Irritabilidade e mudanças repentinas de humor
O álcool interfere diretamente nos sistemas cerebrais que regulam o humor. Aumenta os níveis de dopamina, um neurotransmissor muito importante, criando inicialmente uma sensação de euforia. No entanto, este é apenas o prelúdio para um efeito muito mais complexo e menos agradável.
À medida que o consumo avança, o álcool começa a inibir a atividade dos neurotransmissores excitatórios, como o glutamato, e aumenta a de inibidores, como o GABA.
Este desequilíbrio químico retarda a capacidade do cérebro de processar informações com clareza, retardando-nos tanto no pensamento como na ação, e diminuindo a nossa capacidade de nos controlarmos emocionalmente. É aqui que a irritabilidade e as mudanças de humor entram em cena.
Por outro lado, o álcool também desencadeia uma resposta ao estresse no cérebro, liberando cortisol, conhecido como hormônio do estresse. Esse aumento pode agravar a irritabilidade e tornar nossas emoções mais intensas, tornando-nos mais propensos a reações excessivas.
Falta de interesse em atividades compartilhadas
Nas pessoas com alcoolismo, o cérebro experimenta alterações neuroquímicas significativas que afetam a percepção de prazer e motivação, levando a uma diminuição do interesse em atividades que antes eram consideradas gratificantes. Este fenómeno deve-se, em grande parte, à alteração do sistema de recompensa do cérebro, especialmente na forma como são regulados neurotransmissores como a dopamina.
A dopamina, um neurotransmissor chave no processo de sentir prazer e recompensa, é liberada em grandes quantidades durante o consumo de álcool, produzindo sensações iniciais de euforia e bem-estar.

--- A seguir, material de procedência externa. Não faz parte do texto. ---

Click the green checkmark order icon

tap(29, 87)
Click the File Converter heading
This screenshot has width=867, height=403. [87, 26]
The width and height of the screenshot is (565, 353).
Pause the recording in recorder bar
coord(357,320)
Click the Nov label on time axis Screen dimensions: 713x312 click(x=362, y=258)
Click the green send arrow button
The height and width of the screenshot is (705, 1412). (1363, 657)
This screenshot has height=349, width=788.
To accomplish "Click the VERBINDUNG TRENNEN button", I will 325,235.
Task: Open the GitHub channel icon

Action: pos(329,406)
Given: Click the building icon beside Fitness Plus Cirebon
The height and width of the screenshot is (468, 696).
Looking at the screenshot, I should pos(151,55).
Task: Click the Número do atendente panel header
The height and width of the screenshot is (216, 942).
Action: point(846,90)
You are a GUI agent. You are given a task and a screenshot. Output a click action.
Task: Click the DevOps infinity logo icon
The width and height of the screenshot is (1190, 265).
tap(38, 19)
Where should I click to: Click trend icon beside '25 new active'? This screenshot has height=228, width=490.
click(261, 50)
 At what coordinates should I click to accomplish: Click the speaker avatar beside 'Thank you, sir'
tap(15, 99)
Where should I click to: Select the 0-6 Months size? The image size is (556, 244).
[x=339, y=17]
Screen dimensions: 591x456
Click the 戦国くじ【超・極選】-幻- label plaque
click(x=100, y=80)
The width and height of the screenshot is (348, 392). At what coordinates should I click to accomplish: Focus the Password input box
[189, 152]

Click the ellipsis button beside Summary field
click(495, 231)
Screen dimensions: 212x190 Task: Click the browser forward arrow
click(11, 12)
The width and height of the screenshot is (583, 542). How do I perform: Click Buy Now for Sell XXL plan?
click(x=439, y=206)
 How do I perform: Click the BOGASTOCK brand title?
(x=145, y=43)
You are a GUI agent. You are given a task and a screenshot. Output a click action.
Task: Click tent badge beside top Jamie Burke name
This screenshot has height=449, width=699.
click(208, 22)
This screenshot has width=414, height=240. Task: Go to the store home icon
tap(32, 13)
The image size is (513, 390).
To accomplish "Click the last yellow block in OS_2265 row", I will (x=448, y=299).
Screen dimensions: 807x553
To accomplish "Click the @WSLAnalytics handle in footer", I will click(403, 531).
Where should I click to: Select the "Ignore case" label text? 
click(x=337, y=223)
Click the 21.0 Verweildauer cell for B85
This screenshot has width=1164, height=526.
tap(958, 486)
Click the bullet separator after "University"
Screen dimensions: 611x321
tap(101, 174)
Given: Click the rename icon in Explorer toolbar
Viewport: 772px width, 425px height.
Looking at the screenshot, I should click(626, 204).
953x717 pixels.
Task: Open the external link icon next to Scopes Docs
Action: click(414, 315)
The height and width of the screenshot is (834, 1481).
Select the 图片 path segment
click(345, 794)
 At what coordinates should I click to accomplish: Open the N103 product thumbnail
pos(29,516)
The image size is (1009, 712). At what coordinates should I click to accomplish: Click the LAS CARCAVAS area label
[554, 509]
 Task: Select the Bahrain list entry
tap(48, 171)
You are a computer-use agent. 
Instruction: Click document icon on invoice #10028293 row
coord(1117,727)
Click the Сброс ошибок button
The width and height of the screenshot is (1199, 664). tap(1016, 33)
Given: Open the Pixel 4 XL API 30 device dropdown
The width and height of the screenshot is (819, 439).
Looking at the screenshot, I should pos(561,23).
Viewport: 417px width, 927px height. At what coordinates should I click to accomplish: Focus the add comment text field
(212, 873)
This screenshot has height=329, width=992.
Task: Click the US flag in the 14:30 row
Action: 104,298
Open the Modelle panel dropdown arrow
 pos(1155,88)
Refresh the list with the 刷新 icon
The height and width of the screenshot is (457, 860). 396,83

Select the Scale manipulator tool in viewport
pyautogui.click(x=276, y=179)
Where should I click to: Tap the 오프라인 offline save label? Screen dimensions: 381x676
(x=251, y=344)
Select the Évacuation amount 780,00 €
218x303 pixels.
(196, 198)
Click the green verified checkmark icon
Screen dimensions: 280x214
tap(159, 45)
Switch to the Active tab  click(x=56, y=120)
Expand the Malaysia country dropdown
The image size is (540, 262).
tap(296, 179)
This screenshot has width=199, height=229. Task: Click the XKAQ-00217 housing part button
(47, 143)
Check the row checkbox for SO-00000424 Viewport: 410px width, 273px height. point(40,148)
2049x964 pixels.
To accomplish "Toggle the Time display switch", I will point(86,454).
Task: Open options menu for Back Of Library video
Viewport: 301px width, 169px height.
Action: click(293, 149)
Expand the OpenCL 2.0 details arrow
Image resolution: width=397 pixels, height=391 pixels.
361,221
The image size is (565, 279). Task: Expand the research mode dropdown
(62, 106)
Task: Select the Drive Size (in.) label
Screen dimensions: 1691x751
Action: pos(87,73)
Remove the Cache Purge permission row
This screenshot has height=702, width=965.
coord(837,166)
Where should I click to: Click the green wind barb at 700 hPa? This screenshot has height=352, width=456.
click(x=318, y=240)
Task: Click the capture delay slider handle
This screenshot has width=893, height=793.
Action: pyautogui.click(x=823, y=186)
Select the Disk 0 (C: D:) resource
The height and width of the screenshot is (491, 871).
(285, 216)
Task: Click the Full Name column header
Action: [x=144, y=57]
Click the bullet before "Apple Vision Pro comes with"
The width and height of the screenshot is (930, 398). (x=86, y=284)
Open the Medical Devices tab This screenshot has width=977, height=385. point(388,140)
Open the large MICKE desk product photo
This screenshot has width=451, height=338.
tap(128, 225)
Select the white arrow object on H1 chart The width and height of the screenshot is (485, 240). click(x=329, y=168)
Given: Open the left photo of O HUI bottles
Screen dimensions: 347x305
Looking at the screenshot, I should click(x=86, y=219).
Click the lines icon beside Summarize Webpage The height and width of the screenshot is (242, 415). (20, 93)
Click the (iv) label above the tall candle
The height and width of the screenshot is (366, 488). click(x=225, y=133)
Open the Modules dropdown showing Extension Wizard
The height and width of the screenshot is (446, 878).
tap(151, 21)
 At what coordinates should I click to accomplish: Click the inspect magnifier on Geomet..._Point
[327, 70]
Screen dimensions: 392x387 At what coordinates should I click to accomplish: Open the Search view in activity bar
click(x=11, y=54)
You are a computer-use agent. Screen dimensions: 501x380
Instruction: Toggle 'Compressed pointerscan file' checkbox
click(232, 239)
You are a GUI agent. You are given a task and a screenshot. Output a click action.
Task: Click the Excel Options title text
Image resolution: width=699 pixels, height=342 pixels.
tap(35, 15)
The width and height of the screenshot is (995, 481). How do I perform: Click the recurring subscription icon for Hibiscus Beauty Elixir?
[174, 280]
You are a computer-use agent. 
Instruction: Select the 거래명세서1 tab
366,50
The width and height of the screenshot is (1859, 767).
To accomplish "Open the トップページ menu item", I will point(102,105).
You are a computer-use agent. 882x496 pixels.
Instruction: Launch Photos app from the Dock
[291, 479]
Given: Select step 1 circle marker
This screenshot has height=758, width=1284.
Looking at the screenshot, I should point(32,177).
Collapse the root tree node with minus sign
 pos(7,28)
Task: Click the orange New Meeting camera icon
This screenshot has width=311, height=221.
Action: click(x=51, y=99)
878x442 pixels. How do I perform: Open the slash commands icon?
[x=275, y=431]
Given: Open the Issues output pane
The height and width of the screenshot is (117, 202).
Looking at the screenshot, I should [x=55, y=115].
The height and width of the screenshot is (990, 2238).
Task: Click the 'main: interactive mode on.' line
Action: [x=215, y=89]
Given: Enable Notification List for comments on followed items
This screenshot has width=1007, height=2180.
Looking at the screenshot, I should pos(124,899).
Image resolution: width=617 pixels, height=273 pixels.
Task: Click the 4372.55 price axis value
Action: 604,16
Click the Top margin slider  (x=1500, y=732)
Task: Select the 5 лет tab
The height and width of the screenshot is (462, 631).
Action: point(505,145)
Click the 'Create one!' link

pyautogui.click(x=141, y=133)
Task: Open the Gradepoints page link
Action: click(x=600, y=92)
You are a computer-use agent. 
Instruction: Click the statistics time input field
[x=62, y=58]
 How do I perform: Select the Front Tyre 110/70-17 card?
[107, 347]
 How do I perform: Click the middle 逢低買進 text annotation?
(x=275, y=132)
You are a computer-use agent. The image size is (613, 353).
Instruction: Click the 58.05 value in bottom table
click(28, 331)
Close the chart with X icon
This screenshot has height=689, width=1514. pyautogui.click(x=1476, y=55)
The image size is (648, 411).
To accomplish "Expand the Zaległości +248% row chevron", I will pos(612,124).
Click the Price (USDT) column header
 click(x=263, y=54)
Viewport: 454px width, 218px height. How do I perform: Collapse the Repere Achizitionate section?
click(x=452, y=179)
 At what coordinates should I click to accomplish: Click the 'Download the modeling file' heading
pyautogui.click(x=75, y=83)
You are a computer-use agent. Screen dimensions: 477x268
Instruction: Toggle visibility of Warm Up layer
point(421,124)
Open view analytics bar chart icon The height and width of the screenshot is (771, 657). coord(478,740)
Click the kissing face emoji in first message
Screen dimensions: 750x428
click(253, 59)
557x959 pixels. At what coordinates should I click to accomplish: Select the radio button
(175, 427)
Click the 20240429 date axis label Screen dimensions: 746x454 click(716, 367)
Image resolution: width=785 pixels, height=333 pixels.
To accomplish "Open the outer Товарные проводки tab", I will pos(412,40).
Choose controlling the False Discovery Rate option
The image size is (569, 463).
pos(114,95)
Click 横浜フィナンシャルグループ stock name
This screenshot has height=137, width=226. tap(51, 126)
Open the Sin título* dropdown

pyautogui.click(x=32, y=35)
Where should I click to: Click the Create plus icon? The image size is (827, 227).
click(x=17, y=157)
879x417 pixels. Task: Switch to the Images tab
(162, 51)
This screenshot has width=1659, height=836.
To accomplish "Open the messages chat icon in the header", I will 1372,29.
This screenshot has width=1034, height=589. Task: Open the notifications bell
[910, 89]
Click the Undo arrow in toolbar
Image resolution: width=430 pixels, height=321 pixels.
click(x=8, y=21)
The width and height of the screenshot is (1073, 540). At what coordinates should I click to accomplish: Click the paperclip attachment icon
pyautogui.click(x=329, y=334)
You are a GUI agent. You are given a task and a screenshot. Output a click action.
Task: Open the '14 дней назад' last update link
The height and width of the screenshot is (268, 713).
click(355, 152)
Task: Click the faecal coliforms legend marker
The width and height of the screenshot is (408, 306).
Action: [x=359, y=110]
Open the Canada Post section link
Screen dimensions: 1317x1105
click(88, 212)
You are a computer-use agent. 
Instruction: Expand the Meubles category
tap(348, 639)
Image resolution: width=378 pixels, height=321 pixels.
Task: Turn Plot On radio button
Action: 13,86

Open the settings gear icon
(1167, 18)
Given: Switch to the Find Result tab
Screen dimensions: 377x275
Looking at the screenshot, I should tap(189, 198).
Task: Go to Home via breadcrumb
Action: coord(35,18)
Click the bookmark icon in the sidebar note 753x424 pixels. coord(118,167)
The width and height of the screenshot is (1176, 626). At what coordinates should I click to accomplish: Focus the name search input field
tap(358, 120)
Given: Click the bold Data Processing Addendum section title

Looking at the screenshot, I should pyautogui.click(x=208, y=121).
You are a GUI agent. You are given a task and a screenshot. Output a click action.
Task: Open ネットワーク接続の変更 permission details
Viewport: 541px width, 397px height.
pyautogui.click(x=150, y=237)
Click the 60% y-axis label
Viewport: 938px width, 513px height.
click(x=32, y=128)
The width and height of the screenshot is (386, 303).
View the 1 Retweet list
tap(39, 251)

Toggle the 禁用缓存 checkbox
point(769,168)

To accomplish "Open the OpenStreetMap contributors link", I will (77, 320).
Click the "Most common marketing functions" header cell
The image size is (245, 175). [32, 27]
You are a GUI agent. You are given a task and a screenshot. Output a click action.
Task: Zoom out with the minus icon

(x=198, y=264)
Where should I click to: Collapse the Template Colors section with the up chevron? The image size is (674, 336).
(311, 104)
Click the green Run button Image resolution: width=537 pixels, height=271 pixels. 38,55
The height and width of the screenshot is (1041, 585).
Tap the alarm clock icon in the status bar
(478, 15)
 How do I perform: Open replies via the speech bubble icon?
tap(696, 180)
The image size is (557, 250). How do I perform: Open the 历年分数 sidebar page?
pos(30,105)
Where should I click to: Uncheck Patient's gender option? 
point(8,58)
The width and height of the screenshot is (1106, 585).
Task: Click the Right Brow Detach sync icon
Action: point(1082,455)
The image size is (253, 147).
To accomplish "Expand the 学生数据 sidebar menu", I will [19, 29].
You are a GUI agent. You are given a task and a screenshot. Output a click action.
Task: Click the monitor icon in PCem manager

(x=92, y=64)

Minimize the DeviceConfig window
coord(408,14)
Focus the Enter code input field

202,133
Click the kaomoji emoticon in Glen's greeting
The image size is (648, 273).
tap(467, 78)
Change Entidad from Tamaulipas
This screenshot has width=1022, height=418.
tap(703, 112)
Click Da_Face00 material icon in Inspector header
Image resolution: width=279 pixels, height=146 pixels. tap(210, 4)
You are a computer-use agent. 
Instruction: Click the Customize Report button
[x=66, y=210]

No entanto, com o consumo prolongado e excessivo de álcool, o cérebro começa a se ajustar, reduzindo a produção natural de dopamina e a sensibilidade dos receptores de dopamina. Como resultado, atividades que normalmente produziriam prazer, como passatempos, interações sociais ou realizações pessoais, já não geram a mesma resposta de dopamina de antes, tornando estas atividades menos atrativas e satisfatórias.
Esta adaptação neuroquímica contribui para um ciclo vicioso em que a pessoa com alcoolismo torna-se cada vez mais dependente do álcool para sentir prazer ou evitar desconforto, negligenciando outras fontes de satisfação em sua vida. O resultado é uma perda gradual de interesse em atividades não relacionadas ao consumo de álcool, o que pode levar a uma deterioração significativa na qualidade de vida, nas relações interpessoais e na saúde geral.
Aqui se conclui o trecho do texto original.